◆ PASSAGE
::::::

The Milky Way Galaxy may be home to alien civilizations, but according to a new study there is a strong probability that most of them are dead - and their own progression led to their demise.
The statement comes from researchers with NASA’s Jet Propulsion Laboratory, the California Institute of Technology and Santiago High School who used an updated version of an equation to calculate the likely existence of intelligent life and determined aliens may have emerged some eight billion years after our galaxy formed.
With these results, the team included the idea that progress of science and technology inevitably leads to the destruction of civilizations and because humans have yet to make contact outside our planet, scientists now think they know why.
‘We found the potential self-annihilation to be highly influential in the quantity of galactic intelligent life,’ reads the study in arxiv.
‘If intelligent life is likely to destroy themselves, it is not surprising that there is little or no intelligent life elsewhere.’
Researchers also note that if there is intelligent life elsewhere in the galaxy, they are ‘still too young to be observed by us' and too far from Earth to be identified.
The Milky Way Galaxy may be home to alien civilizations, but according to a new study there is a strong probability that most of them are dead - and their own progression led to their demise. Researchers used an updated version of the Drake Equation to determine aliens may have emerged some 8 billion years after our galaxy formed
For this study, the team updated the 1961 Drake Equation, which was written by Dr. Frank Drake to estimate the number of active, communicative extraterrestrial civilizations in the Milky Way.
However, according to the new paper, the older version does not take into account the evolving stellar properties on our galaxy like discoveries of supernovas and exoplanets.
The team also looked at the probability of life in the pre-biotic condition, different potential timescales for biological evolution and the probability of self-annihilation of complex life.
‘Using our model, if we evaluate how much the quantity of complex life changes in the Milky Way within a specific time range, we could have a better understanding on the hypothesis of life origins, the Rare Earth Hypothesis,’ reads the paper.
With these results, the team included the idea that progress of science and technology inevitably leads to the destruction of civilizations and because humans have yet to make contact outside our planet, the scientists now think they know why
‘The timescale for biological evolution has been largely assumed to be identical to the intellectual species on Earth.’
‘Without considering the possibility that life may require varied timescales to evolve, any result of the growth propensity of life is dependent on the ongoing debate whether or not humans on Earth are the paradigm resembling all other evolving complex life.’
The paper also takes into account the possibility of self-annihilation, which has been overlooked by scholars in the past.
These variables produced results that show most intelligent in the galaxy is younger than five million years old ‘with values of probability parameter for self-annihilation between 0 - 0.01; with a relatively higher value of the annihilation parameter.’
The findings suggest intelligent life may be common in the Milky Way, but Earth’s location is not the region in which it is located and ‘SETI practices need to be closer to the inner galaxy.’
Researchers determined that if aliens do exist, they are just 13,000 light-years from the galactic center, whereas Earth and the solar system are approximately 25,000 light-years away.

::::::

◆ RECORDED INFORMATION
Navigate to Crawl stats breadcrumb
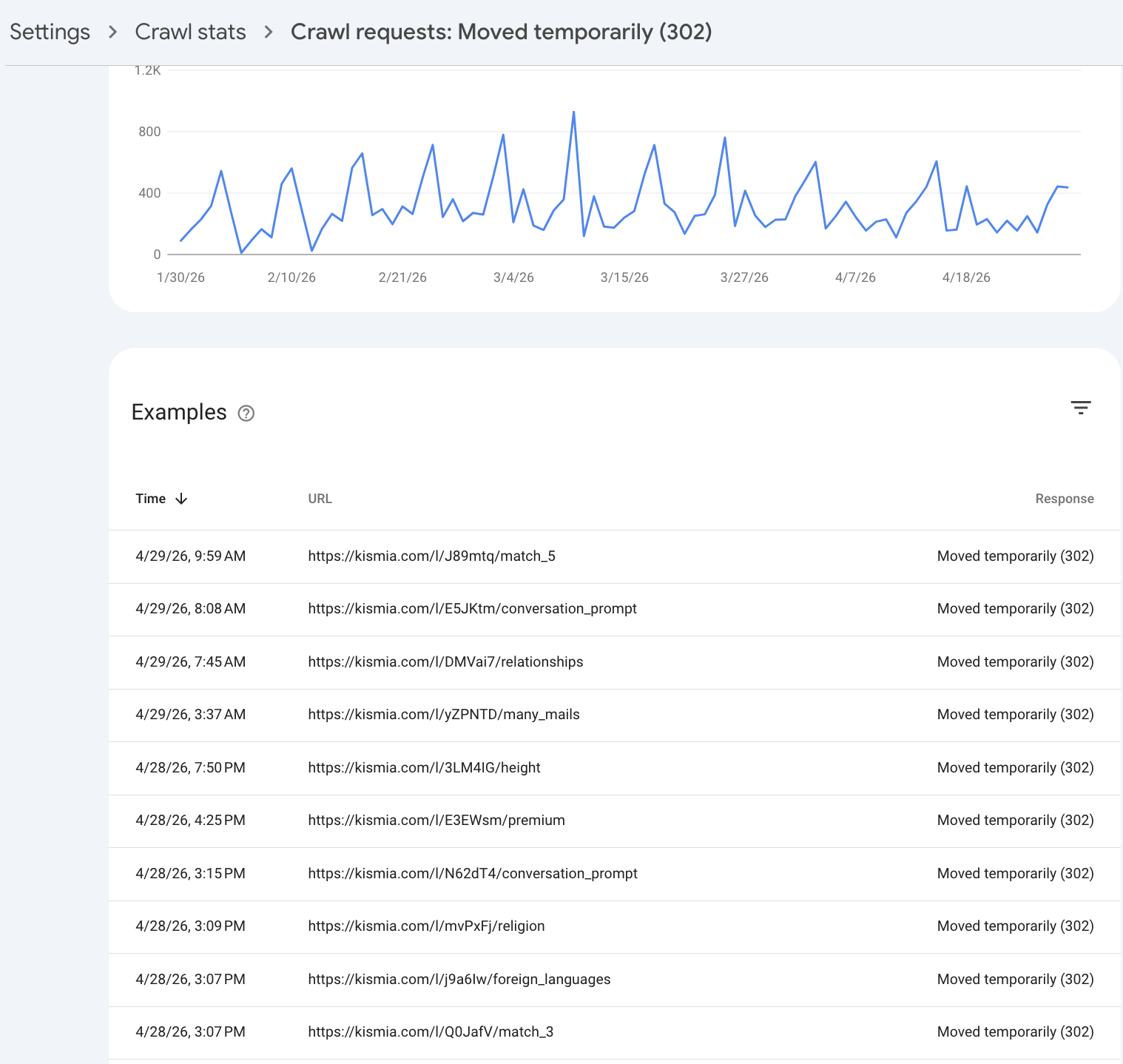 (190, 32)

::::::

◆ PROMPT 1
Translate this sentence from the passage on alien civilizations into Spanish: "The paper also takes into account the possibility of self-annihilation, which has been overlooked by scholars in the past."
◆ PROMPT 2
Reproduce the part of the passage on alien civilizations starting at "These variables produced" and ending at "25,000 light-years away.".

◆ TASK OUTPUT 1
El artículo también toma en cuenta la posibilidad de la autoaniquilación, que los estudiosos han pasado por alto en el pasado.

◆ TASK OUTPUT 2
These variables produced results that show most intelligent in the galaxy is younger than five million years old ‘with values of probability parameter for self-annihilation between 0 - 0.01; with a relatively higher value of the annihilation parameter.’
The findings suggest intelligent life may be common in the Milky Way, but Earth’s location is not the region in which it is located and ‘SETI practices need to be closer to the inner galaxy.’
Researchers determined that if aliens do exist, they are just 13,000 light-years from the galactic center, whereas Earth and the solar system are approximately 25,000 light-years away.